An inverted serial killer story that is not actually inverted and doesn’t feature a serial killer (at least not in the conventional sense) – the main reasons I included it in my Top 5 when I started this blog.
When I first read it I hadn’t come across the concept of an inverted mystery, so whilst it seemed odd that we were being shown who ABC was I was perfectly willing to believe that was the case (unlike my brother who thought that if we were being told who ABC was then that couldn’t possibly be the case). This is where reading GAD fiction chronologically would help because you would see the development of the inverted mystery and be even more surprised about how Christie subverts the form. Also, whilst the idea of hiding a specific murder within a number of murders is now quite commonplace e.g.
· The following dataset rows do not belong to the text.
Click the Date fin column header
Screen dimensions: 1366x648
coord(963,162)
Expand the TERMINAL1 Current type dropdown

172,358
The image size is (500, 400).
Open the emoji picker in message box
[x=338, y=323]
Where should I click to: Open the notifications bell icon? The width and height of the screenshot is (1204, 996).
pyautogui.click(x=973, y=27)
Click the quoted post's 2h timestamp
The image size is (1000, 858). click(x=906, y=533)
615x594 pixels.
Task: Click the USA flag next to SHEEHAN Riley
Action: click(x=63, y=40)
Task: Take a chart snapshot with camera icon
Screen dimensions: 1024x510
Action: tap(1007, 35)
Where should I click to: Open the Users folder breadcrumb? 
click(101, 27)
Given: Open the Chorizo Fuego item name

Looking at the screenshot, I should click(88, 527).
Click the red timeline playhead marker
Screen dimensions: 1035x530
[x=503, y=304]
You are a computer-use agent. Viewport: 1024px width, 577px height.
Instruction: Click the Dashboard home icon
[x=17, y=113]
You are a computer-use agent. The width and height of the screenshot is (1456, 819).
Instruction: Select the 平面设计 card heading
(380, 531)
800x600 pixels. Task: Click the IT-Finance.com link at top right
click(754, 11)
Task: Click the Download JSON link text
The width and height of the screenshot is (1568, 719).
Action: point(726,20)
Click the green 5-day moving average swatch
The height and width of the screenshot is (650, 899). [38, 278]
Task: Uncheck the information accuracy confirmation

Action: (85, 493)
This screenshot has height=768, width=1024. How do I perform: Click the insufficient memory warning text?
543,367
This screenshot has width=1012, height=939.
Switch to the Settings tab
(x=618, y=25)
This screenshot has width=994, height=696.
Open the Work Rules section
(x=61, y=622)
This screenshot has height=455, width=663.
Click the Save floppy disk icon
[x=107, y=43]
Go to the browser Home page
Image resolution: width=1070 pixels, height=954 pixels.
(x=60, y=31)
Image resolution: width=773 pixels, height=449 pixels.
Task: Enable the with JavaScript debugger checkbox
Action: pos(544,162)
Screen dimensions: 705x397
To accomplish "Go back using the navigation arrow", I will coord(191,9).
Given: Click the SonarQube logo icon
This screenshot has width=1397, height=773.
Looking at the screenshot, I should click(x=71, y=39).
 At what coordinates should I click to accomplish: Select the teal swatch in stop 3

Martin Beck, Jack Reacher, at the time I can imagine it was quite groundbreaking – although a similar sort of idea had already been used by Chesterton in one of the best Father Brown stories.
The way that ideas are planted is so well done. A pair of new stockings is mentioned amongst the contents of Mrs Ascher’s bedroom. Door-to-door salesmen (and the example of stockings is given) are mentioned by Mrs Fowler, not in response to Poirot’s questions, but because she has initially mistaken him for something in that line.
Poirot makes the point that without ABC’s letters Franz Ascher and Donald Fraser would be the respective prime suspects for the Andover and Bexhill murders, but this is cleverly not repeated again after the Churston killing.
Then there is the masterfully misaddressed third letter which means that they are too late to prevent the Churston murder and ultimately explains why it is Poirot, rather than Scotland Yard, who has been designated as ABC’s adversary.
When Cust has been arrested and is found to have an alibi for the Bexhill murder, Poirot is inclined to believe it because psychologically Cust could not have committed that murder in the way it was done.
One thing that I only realised relatively recently is that once it becomes apparent that the real killer is not Cust, the key murder has to be Churston as it is so much smaller than Andover and Bexhill so you would choose a larger C place if that was one of the random murders.
The one quibble that I do have is that there is no real reason why Poirot is more concerned about ABC’s letters than other similar ones that he often receives. He later says that the problem is that they were written by a sane man pretending to be insane. Whilst a sane man could fake such a letter, by the time he decides to post them and embark on a scheme that will leave at least four people dead, I don’t think he is completely sane any more.
I don’t mind some of the recent BBC adaptations being darker in tone but they turned a classic mystery into a complete nonsense. Either this is a story where the detective with the tortured past is being targeted by a serial killer for a particular personal reason (which has been done to death) or it is the original story – it doesn’t make sense to mix them together.
The scene where Franklin Clarke covered in blood enters the bathroom occupied by the bathing Thora Grey was ridiculous – surely she would have screamed the house down – she had no reason not to.
And this particular Poirot who takes murder so seriously because of his past would not have involved himself in a murder party. If he had to already know the Clarkes surely something more likely could have been devised?
I can understand why some of Christie’s novels have been changed for TV e.g. Appointment with Death as they wouldn’t necessarily film that way. I can also see that there may be no point doing a faithful version as Suchet has already given us many of those, but in that case why do it at all? Create new stories rather than twisting something completely out of shape to put it into a particular mould.